> [Element and text position data]
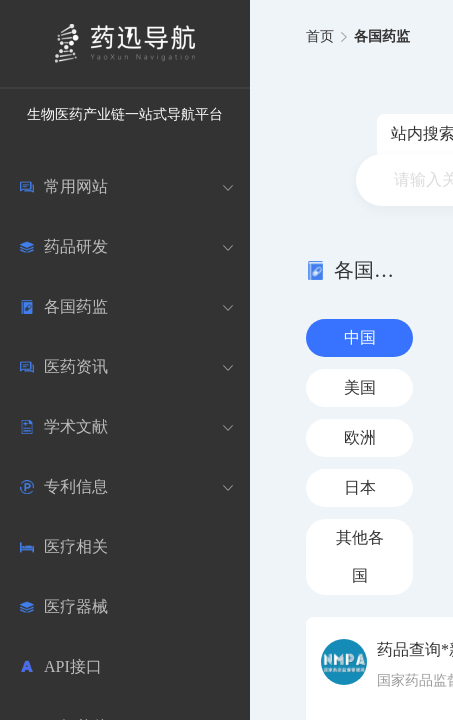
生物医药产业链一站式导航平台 (125, 114)
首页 (320, 36)
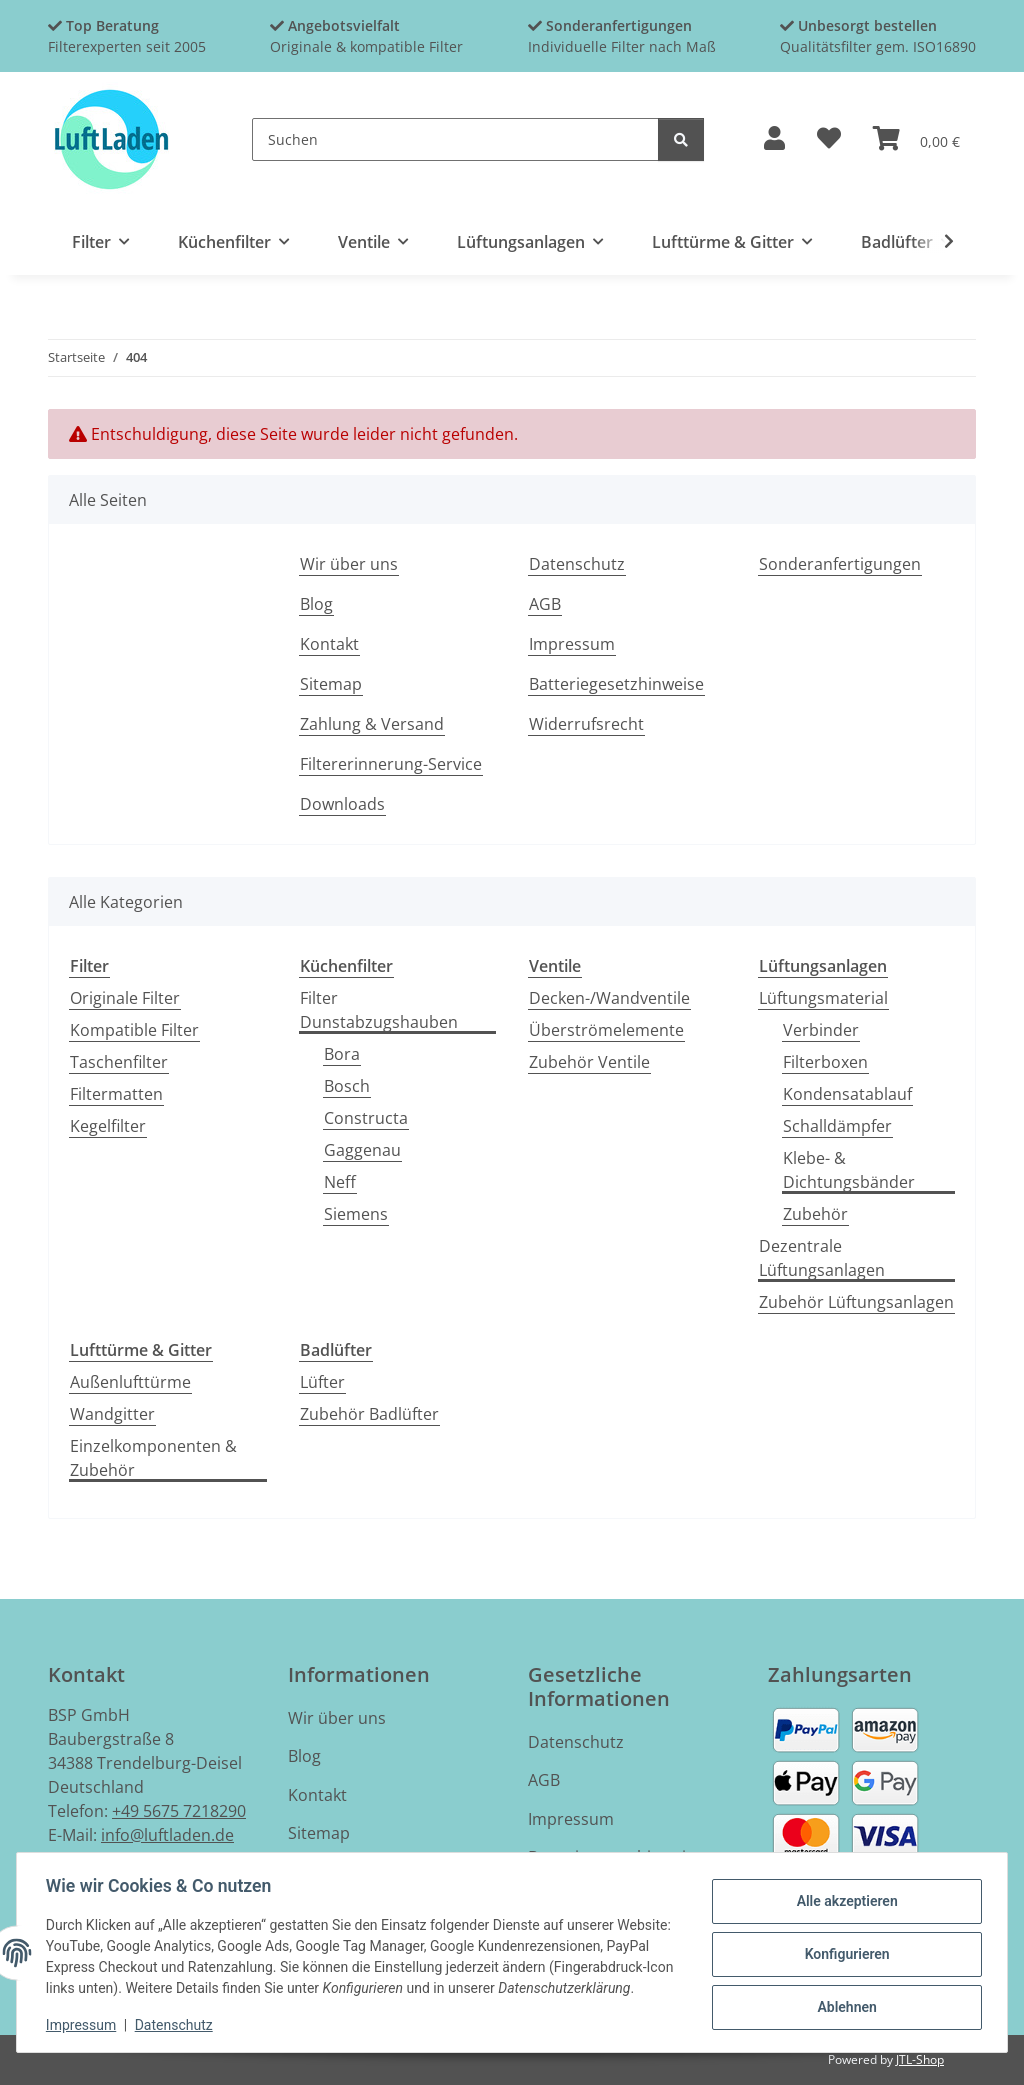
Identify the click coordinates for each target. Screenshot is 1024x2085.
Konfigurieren (843, 1943)
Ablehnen (843, 1995)
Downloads (342, 804)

> [Task details] Rewrite the rows above with every "coordinates" swapped for "positions", leaving everything else as it is, and omit the pictures from your answer.

> [Worked solution]
生物医药产业链一站式导航平台 (125, 114)
首页 (320, 36)
Identify the click positions for each target. Screenshot is 1024x2085.
Konfigurieren (843, 1943)
Ablehnen (843, 1995)
Downloads (342, 804)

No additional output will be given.